Senate passes bill to prevent US default
Tuesday 02 August 2011
The US avoided a feared and catastrophic default on the American debt, as lawmakers on today passed a measure that ties an agreement to raise the government's capacity to borrow to steep cuts in government spending.
The Senate passed the measure, a day after it passed the House of Representatives, and President Barack Obama quickly signed it into law.
The emergency bill increases the nation's $14.3 trillion cap on borrowing, thus avoiding default just hours before the midnight deadline, and begins the process of curbing the country's spiraling debt.
The administration had said the government could not pay all its bills without the new borrowing authority, and it warned that default would severely damage the global economy and push the US back into recession or worse. Even with the legislation now in place, there are fears that the last-minute sparring could shake rating agencies' confidence and harm the country's Triple-A credit rating.
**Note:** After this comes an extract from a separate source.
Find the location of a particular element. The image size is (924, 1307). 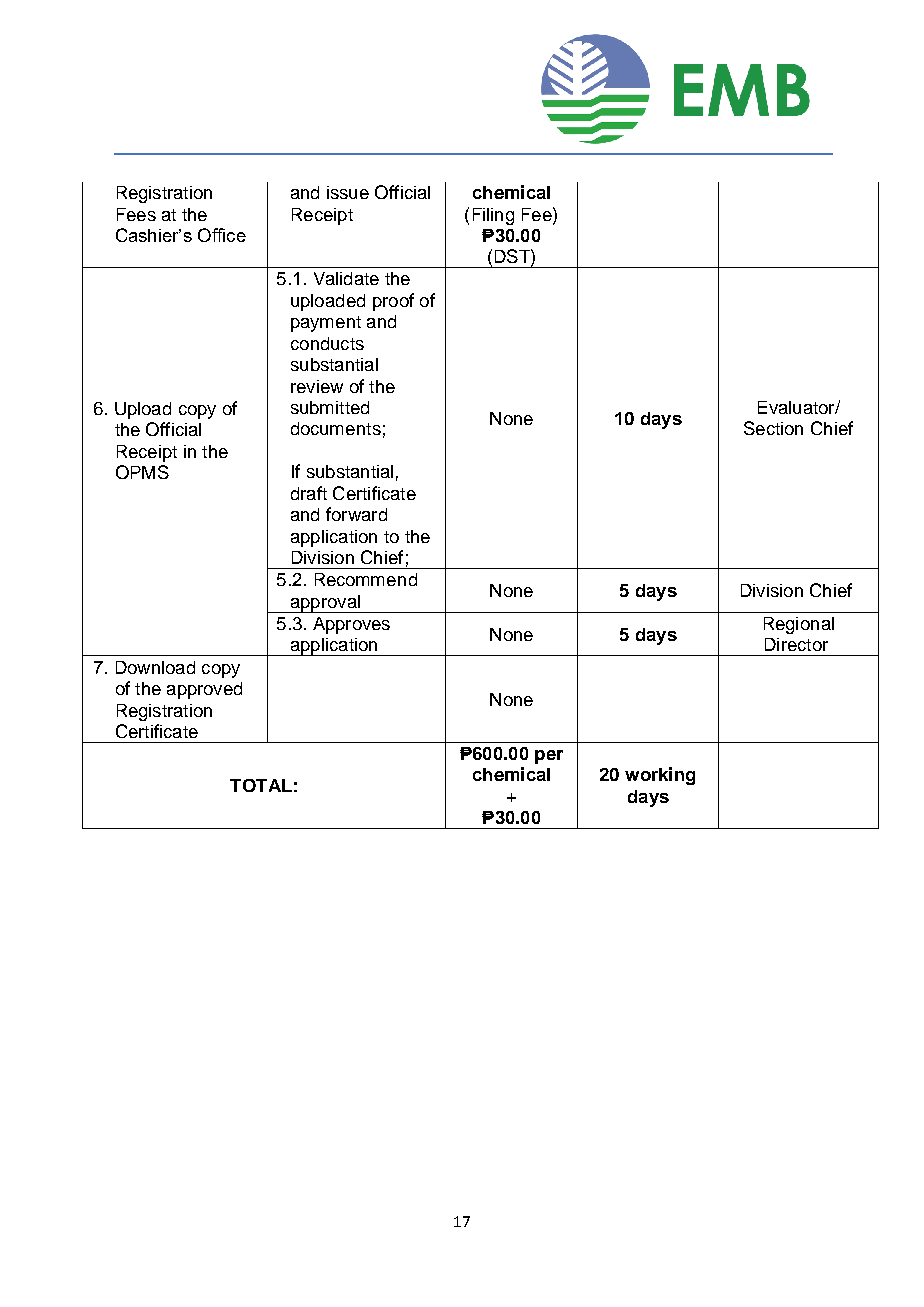

Recommend is located at coordinates (366, 579).
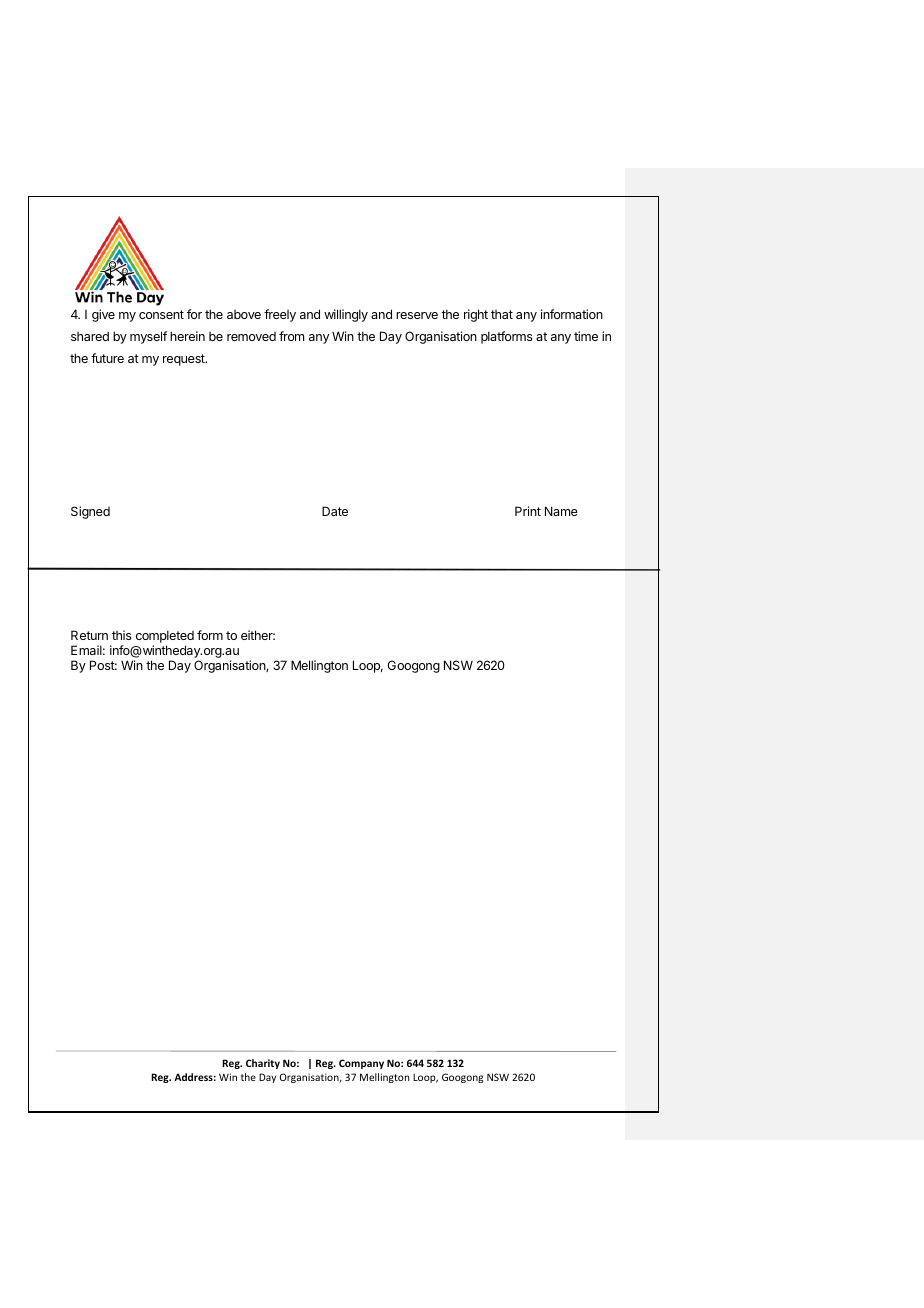  I want to click on completed, so click(165, 638).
Though the compromise deal passed, it deeply angered both conservative Republicans and liberal Democrats. Many Republicans contended the bill still would cut too little from federal spending; many Democrats said much too much.
A deeply frustrated Obama, while praising Congress for finally passing the compromise bill, demanded legislators immediately turn their attention to fixing the economy and creating jobs.
"We've got to do everything in our power to grow this economy and put America back to work," he said, shortly after the Senate voted 74-26 to pass the measure.
He also said he was not giving up on his insistence that Congress allow taxes to be raised on big corporations, through an end to loopholes, and the richest Americans once both houses return from their summer recess in early September. The measure that now becomes law relies wholly on cutting spending as a tool for lowering the American deficit.
"We can't balance the budget on the backs of the people who've borne the brunt of this recession," the president said.
Polls showed Americans largely supported Obama's contention that taxes need to be raised for those earning incomes above $250,000, while revoking loopholes that benefit hugely profitable oil companies and operators of hedge funds. Nevertheless, the extended and bitter fight over raising the debt ceiling, a routine matter for in past Congresses, damaged the standing of Obama and lawmakers.
A new CNN/ORC International poll found that just 14 per cent of those questioned approved of the way Congress is handling its job. Obama approval rating stood at 45 per cent.
He deeply alienated many members of his liberal base as he took increasingly centrist positions, apparently banking on picking up support from independent, middle-of-the-road voters.
After weeks of some of the nastiest political battles in recent U.S. history, both the Senate and House easily adopted the plan. In tandem, legislators approved more than $2 trillion of budget cuts over the upcoming decade.
Because the deal prescribes significant cuts to US federal spending, it was widely expected to buoy global investors and diminish chances of Treasury bonds undergoing a credit downgrade. That would increase the cost of borrowing both for the government and consumers.
But as the measure cleared its last legislative hurdle, world markets were down, the Dow Jones off for an eighth straight day.
"Neither side got all it wanted, each side laments what it didn't get," Democratic Majority Leader Senator Harry Reid said.
"Today we made sure America can pay its bills. Now it's time to make sure all Americans can pay theirs," said Reid, foreshadowing Democrats plans to shift their attention to creating jobs. US unemployment remains above 9 percent.
Investors were unnerved by spreading debt troubles in Europe and a decline in U.S. consumer spending to the lowest level in two years. The bad news signaled a further slowing of the fragile US economic recovery and snuffed out optimism over the hard-fought vote in Congress.
Polls showed that Congress and Obama have taken a sharp hit in U.S. public opinion because of the prolonged battle over lifting the debt ceiling, something that past Congresses have done as a matter of course.
Without legislation in place by the end of today, the Treasury would run out of cash needed to pay investors in Treasury bonds, recipients of Social Security pension checks, anyone relying on military veterans' benefits and businesses that do work for the government.
Treasury Secretary Timothy Geithner told ABC News Monday that he doesn't know if the bruising debt-limit battle will harm America's Triple-A credit rating, but says he fears "world confidence was damaged by this spectacle."
Geithner told ABC that credit rating is "not my judgment to make." But he also says "this is, in some ways, a judgment on the capacity of Congress to act."